2nd round (+120 vs. Memphis) — $100 to win $120

3rd round (+160 vs. Marquette) — $220 to win $352

Sweet 16 (+600 vs. Indiana) — $572 to win $3,432

Elite 8 (+220 vs. Miami) — $4,004 to win $8,808

Final Four (+600 vs. Florida) — $12,812 to win $76,872

Championship (+380 vs. Duke) — $89,684 to win $340,799.20

End amount: $430,483.20

Now, obviously this example assumes the most difficult possible road for Cal, facing the highest seed in every round—but regardless, even the best price on a futures bet (at 1,000/1) doesn’t come close to the payout of over 4,000/1 rolling over money lines in this scenario!

One of the best arguments for those who choose to take the futures route is that with a future, it gives them the opportunity to hedge at any point, whereas this approach does not.  What they may fail to realize is that by playing the rollover you can hedge by simply STOPPING!  If a bettor has decided they’re content with their payout of 4.72/1 once Cal reaches the Sweet 16, for example, they can stop right there and take their profits home.  If they want to continue on while keeping part of the profits already earned (like a hedge), they can bet only a portion of what they’ve made thus far in the following round.

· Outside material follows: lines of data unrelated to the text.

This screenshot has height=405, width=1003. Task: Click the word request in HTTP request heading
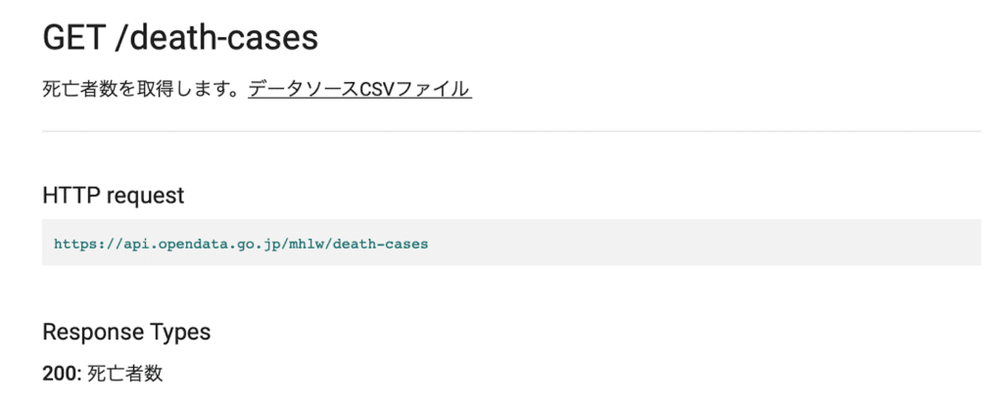tap(145, 196)
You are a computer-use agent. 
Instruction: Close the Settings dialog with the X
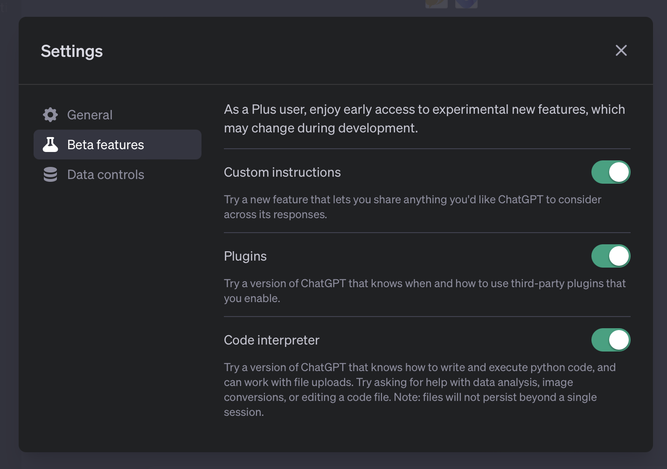pos(621,50)
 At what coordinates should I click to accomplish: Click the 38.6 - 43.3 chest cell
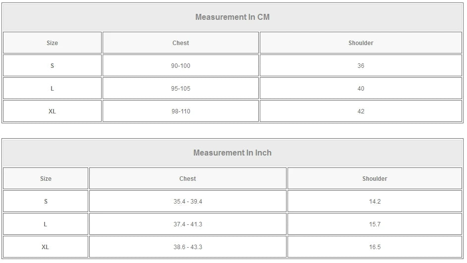pos(187,247)
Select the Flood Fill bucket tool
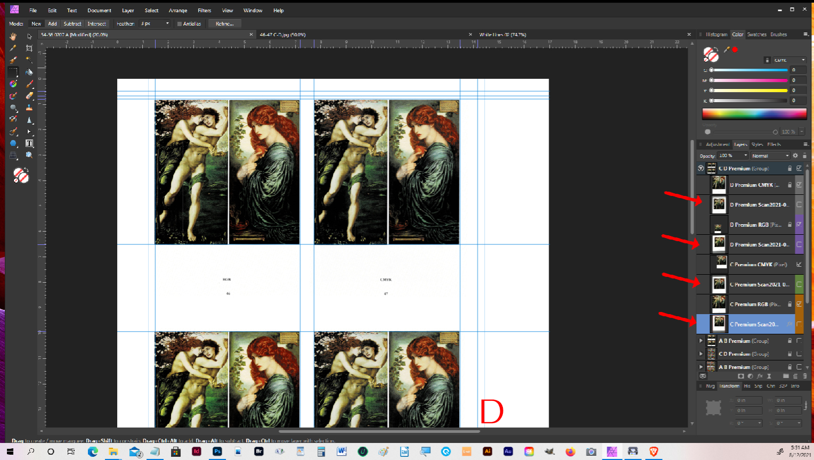The image size is (814, 460). (x=29, y=72)
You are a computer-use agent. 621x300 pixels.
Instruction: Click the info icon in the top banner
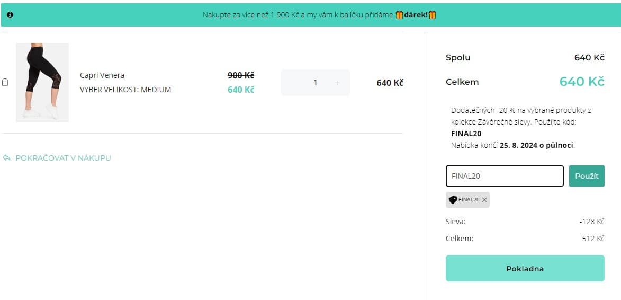pos(10,15)
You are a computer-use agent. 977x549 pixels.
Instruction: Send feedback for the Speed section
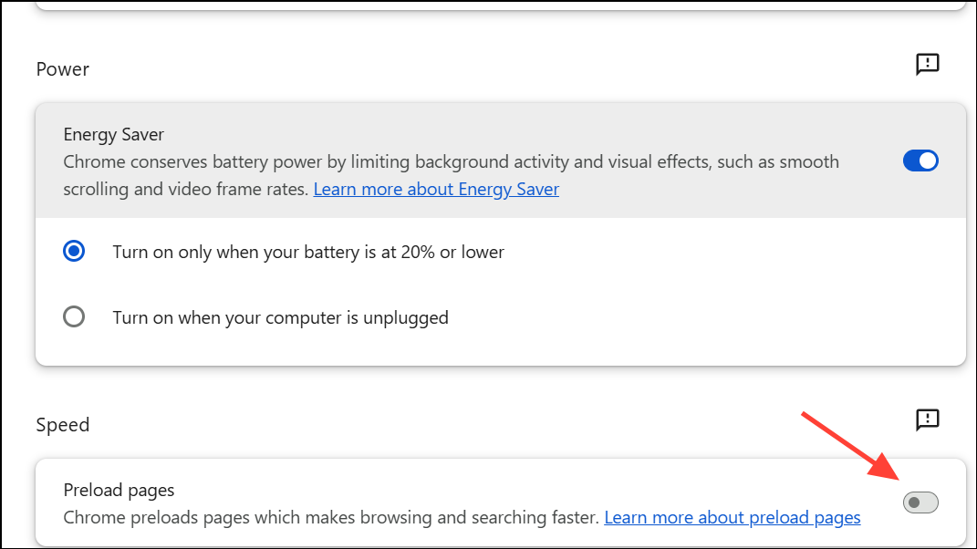pos(927,420)
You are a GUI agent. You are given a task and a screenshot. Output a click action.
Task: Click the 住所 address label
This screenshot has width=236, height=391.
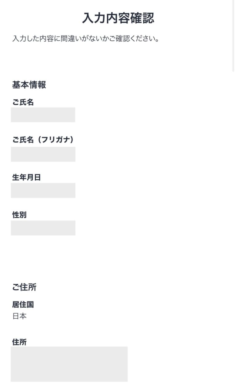tap(19, 342)
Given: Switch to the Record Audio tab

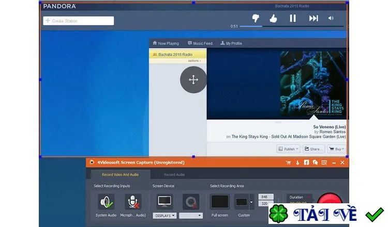Looking at the screenshot, I should pyautogui.click(x=174, y=174).
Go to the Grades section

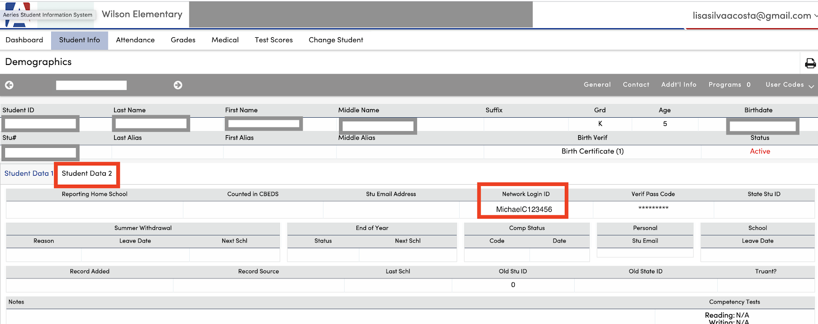tap(183, 40)
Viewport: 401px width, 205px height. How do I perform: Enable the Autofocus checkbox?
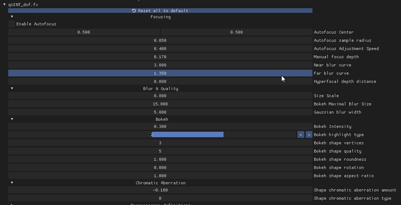coord(12,24)
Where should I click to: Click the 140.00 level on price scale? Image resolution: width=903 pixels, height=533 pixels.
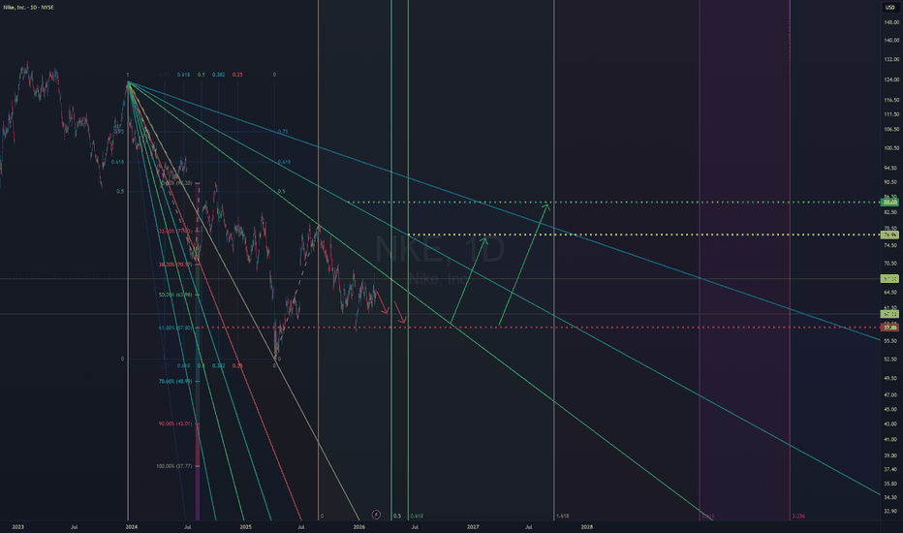coord(888,40)
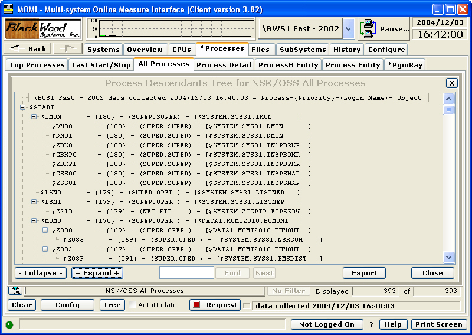The height and width of the screenshot is (335, 472).
Task: Click the Tool icon beside the status line
Action: [15, 291]
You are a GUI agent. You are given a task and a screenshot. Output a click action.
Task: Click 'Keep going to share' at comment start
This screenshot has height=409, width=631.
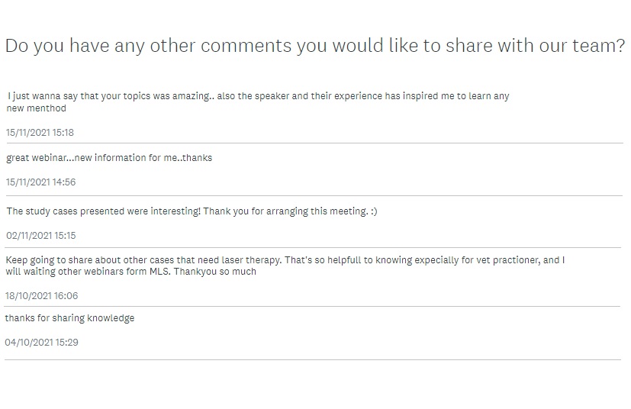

The way I see it this is a far easier approach than hedging because A) you don’t have to worry about your hedge structure and determining what future opponent MLs may be when deciding how much you can/will hedge off, and B) you don’t have to worry about having necessary funds in the event your team does make a deep run and you’re hedging for incredibly large amounts.  It  also pays better at every turn than betting a future and hedging (unless you take a strong stance against your team in a particular round and hedge heavily, which is incredibly dangerous and could prove costly if wrong).

This all said, there ARE a few scenarios where betting a future this time of year could provide value as opposed to rolling over MLs.  If you can identify a team that might make a strong conference tournament run and, as a result, will drastically improve their tournament seeding, you may be able to find value in a future.  Similarly, if you can identify a vulnerable region with top seeds that may be prone to upsets prior to facing your team, you may find some value with them.  These are essentially the ONLY times you may make more from a future, however—and even then, they still may not pay more than a ML rollover approach.

Be sure to keep this in mind as your books hang tempting numbers in the following weeks.  Hold percentages on futures will almost always result in a loss of value and it’s virtually guaranteed that you’ll have more success with this alternative.